While McKay rightfully takes aim at people in power, his two-hour-long analogy ignores a global movement of pro-science, environmental activists, and laypeople who would most certainly mobilize around this scenario, including journalists who would aggressively report on it. Instead, the media is broadly portrayed as incompetent and uninterested in the safety of the public. DiCaprio’s character gets attention solely for his looks while Lawrence’s character is mocked on social media for having a meltdown on television. And the greater public only becomes concerned about their livelihoods once the comet becomes visible.
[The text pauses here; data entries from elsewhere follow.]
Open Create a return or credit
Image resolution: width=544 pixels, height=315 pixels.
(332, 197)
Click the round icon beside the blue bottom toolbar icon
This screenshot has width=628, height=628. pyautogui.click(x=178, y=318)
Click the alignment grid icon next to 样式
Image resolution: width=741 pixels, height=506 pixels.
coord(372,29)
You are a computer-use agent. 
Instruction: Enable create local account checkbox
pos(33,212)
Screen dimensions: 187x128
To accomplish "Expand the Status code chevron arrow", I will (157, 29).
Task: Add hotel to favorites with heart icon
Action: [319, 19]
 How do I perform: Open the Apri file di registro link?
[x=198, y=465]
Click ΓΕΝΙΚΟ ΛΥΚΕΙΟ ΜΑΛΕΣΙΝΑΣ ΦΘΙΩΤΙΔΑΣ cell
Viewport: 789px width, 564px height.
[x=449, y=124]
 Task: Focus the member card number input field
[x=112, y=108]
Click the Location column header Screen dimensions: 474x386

By McKay’s analysis, there are very few human beings on Earth—McKay is obviously one of them—who are smart enough to act in their own interests or have the compassion to care about the futures of others. Meanwhile, vulnerable communities who are experiencing the drastic effects of climate change currently—not just when it gets to the stage where it violently impacts everyone, which is what McKay seems to be primarily concerned about in this film—are spreading awareness, proposing solutions, and holding government officials to task.

Despite these complaints, I wasn’t completely turned off by the film, maybe because I’ve grown used to McKay’s didactic overtones over the past five years or was warned on Twitter weeks ahead of time. I found it easier to digest as a mildly funny popcorn movie as opposed to the challenging, cerebral text it wants to be. The film’s primary saving grace is an odd but mostly successful ensemble of heavy-hitters churning out excellent comedic performances, including—aside from DiCaprio and Lawrence—Tyler Perry and Cate Blanchett as deeply unserious cable news hosts, Timothee Chalamet as a punk skateboarder, Rob Morgan as head of the Planetary Defense Coordination Office (which McKay wants us to know is real), Mark Rylance as a tech billionaire, and Meryl Streep as a pointed hybrid of Hillary Clinton and Donald Trump.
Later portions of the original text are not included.